By Nicola Jones

Killer whales are notoriously picky eaters. Now one type of killer whale, or orca, has been found to dine on an unusual dish: shark. But these 'offshore' killer whales of the northeastern Pacific pay a high price for their tough-skinned preference -- their teeth become worn right down to the gums.

The documenting of their unusual diet adds weight to the notion that the region's three orca lineages are separate species, which has implications for both future studies and conservation strategies.

Killer whales (Orcinus orca) have been seen hunting sharks on a one-off basis before (see video). "They can take pretty much whatever they want," says John Ford of the Pacific Biological Station in Nanaimo, British Columbia, whose team reports the new evidence in Aquatic Biology. But it is unusual for these top predators to specialize in this fare. One other orca population in New Zealand is thought to prefer shark meat, although researchers don't have solid evidence.

The three types of orca in the northeastern Pacific Ocean off North America's west coast are the most-studied orca populations in the world. Two have been known since the 1970s: the so-called 'resident' whales, which eat fish, and 'transients', which prefer to dine on marine mammals such as sea lions. Offshore killer whales were first identified in the late 1980s, but what they prefer to eat has been a mystery up to now.

The different killer-whale lineages are also known to have different genetics, do not mate with each other, and have learned different hunting strategies. Transients, for example, travel in small packs and are generally quiet, to help them sneak up on their prey, whereas residents are far more vocal.

Separate tables

Ford's work adds to a growing rallying cry for the different killer-whale lineages to be considered separate species, which could become a key factor in future conservation decisions. "The fact that these populations have such different diets means they can't just swap places," says Robin Baird, an orca researcher at the Cascadia Research Collective in Olympia, Washington, who was not involved in Ford's study.

A southern population of fish-eating resident orcas is considered endangered, says Ford, and other populations are locally classified as threatened, including the offshore orcas living between California and Alaska, estimated to be fewer than 500 individuals. "These are small populations that are very vulnerable to changes in their food," he says.

Spotting the offshore orcas' fearsome feast took some doing. Ford's colleagues and contacts were able to observe the whales on 98 occasions from 1988 to 2009. But as they feed at depths of hundreds of metres, their actual dining habits were difficult to discover. The researchers only caught them hunting on two occasions: the fact that they were feeding was given away by their quick turns, long, deep dives, and the blobs of pink meat that floated to the surface. Genetic testing of these blobs confirmed the remains of at least 16 Pacific sleeper sharks (Somniosus pacificus).

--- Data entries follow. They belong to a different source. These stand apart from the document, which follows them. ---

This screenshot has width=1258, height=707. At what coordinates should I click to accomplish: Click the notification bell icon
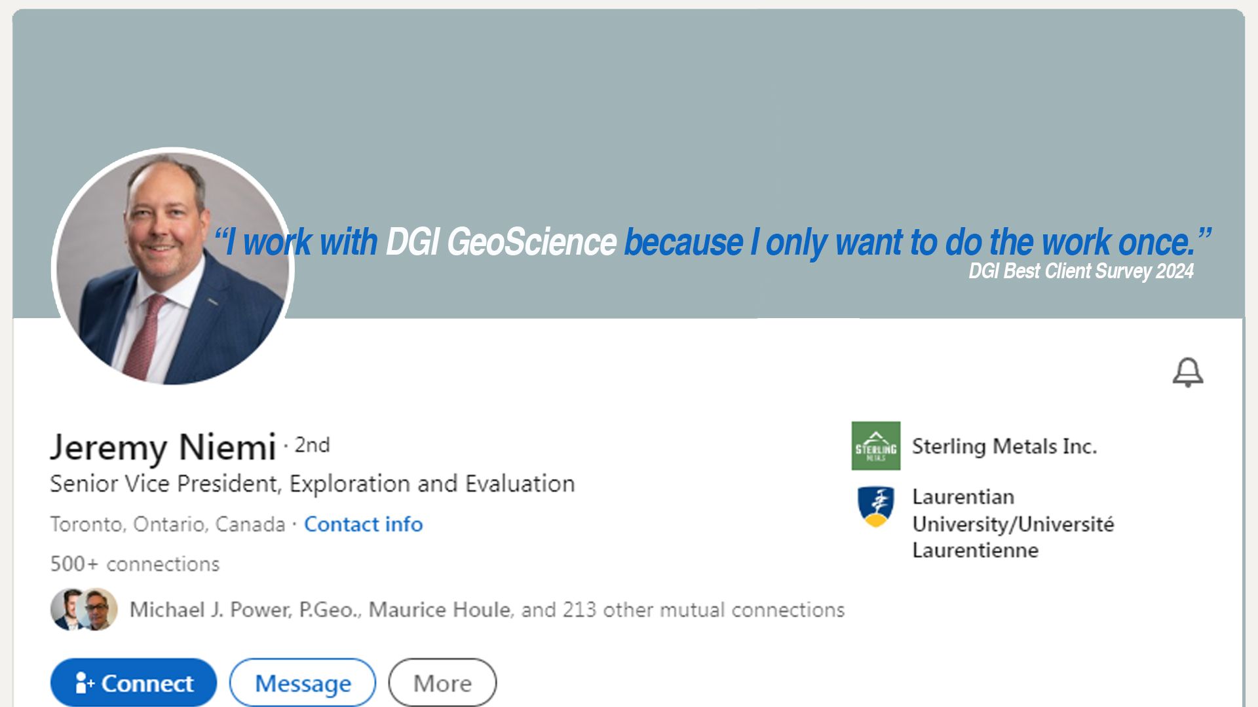pos(1188,372)
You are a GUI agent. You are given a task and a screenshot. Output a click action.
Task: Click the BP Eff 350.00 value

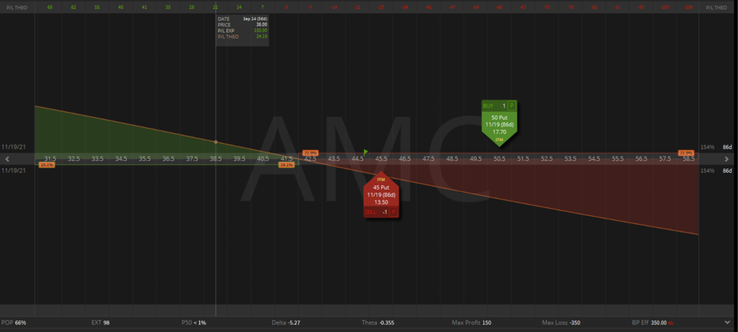coord(657,323)
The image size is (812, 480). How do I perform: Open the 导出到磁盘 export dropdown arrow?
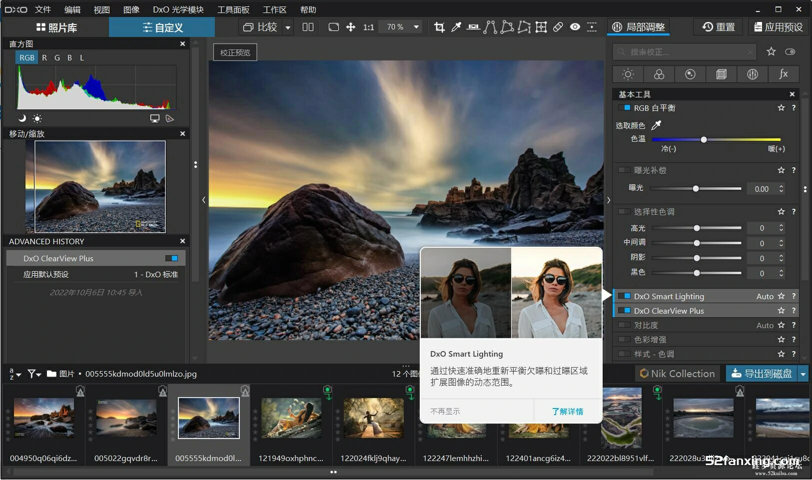(x=803, y=374)
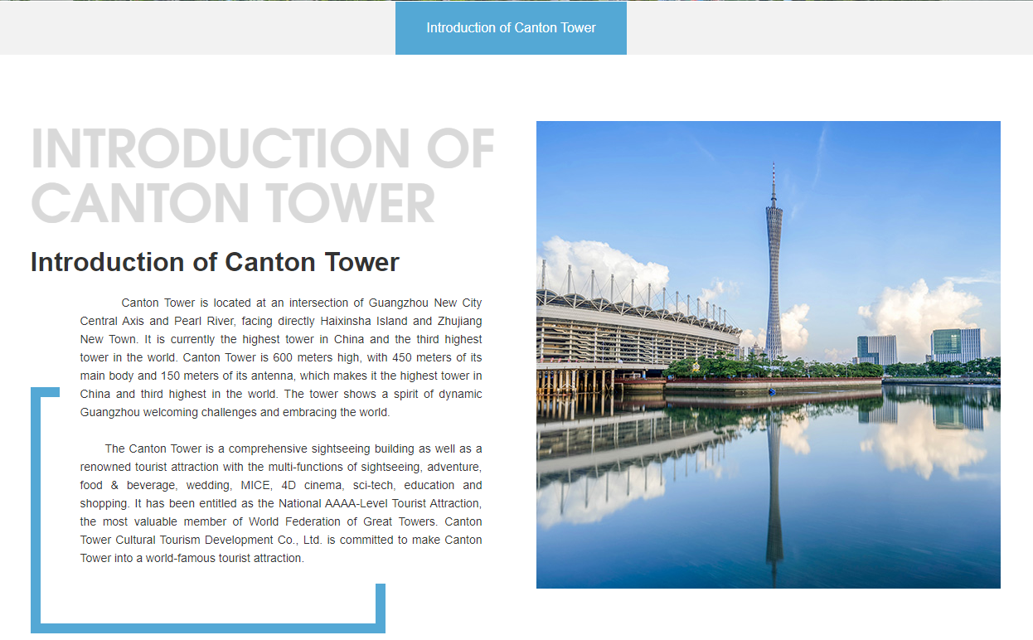Click the "National AAAA-Level Tourist Attraction" phrase
Image resolution: width=1033 pixels, height=640 pixels.
point(379,503)
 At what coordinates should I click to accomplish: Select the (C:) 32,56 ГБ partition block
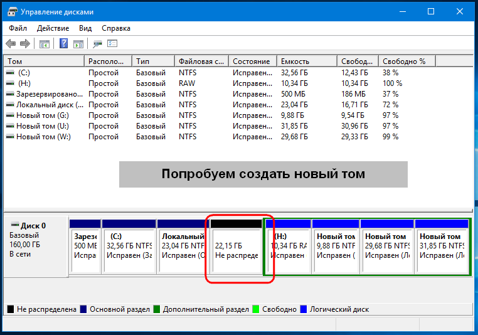[129, 250]
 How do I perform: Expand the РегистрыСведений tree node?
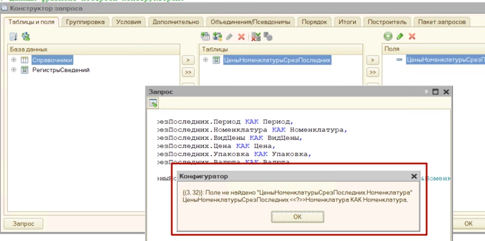point(13,70)
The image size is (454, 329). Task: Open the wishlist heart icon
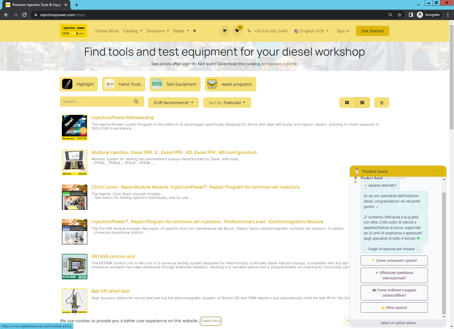237,31
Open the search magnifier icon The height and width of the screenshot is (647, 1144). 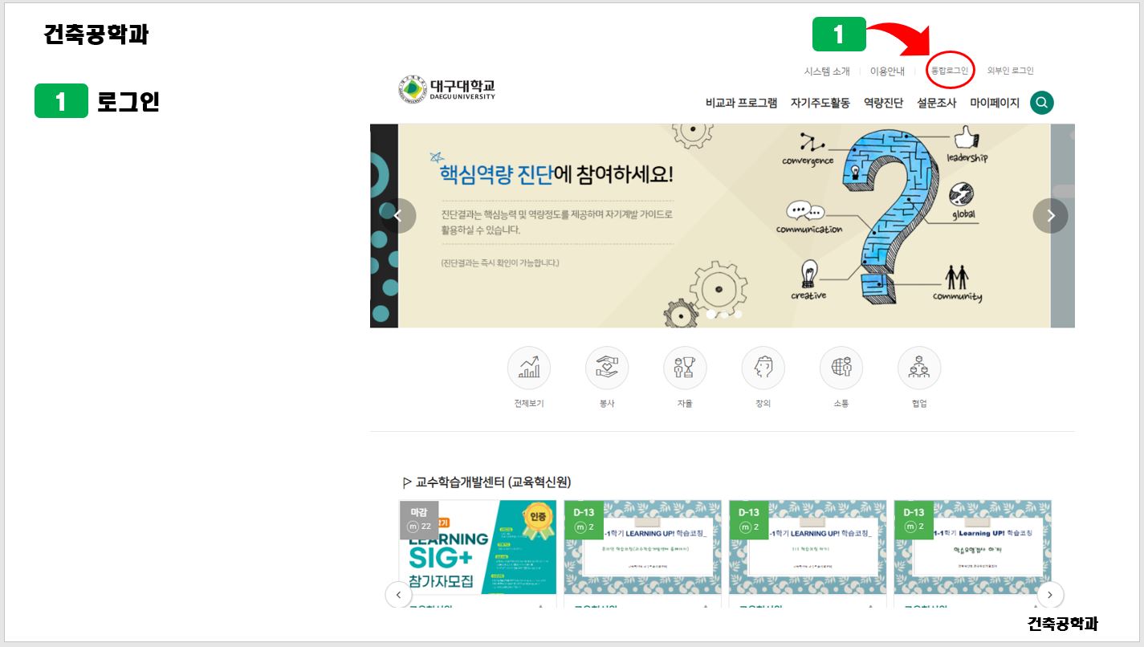coord(1041,103)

Although choosing shark as a main course might seem dangerous, Baird points out that transient killer whales haven't necessarily chosen an easier prey. "Steller sea lion skulls are similar to those of grizzly bears," he says. "Attacking one of them is probably more dangerous than attacking a 2-metre-long sleeper shark.""This is the first good documentation of what they're feeding on," says Baird. The other giveaway of their abrasive choice of food is the orcas' dental wear and tear. From examination of dead stranded orcas and museum specimens, Ford found that the average offshore orca has worn its teeth right down, exposing their pulpy centres.

The effect on the whales' teeth could be more problematic. "It may be that the young whales have to do most of the work," says Ford. "The older ones are probably just gumming away at the liver." Or it could be that older animals switch foods, says Baird -- just as some humans switch to softer fare in later life.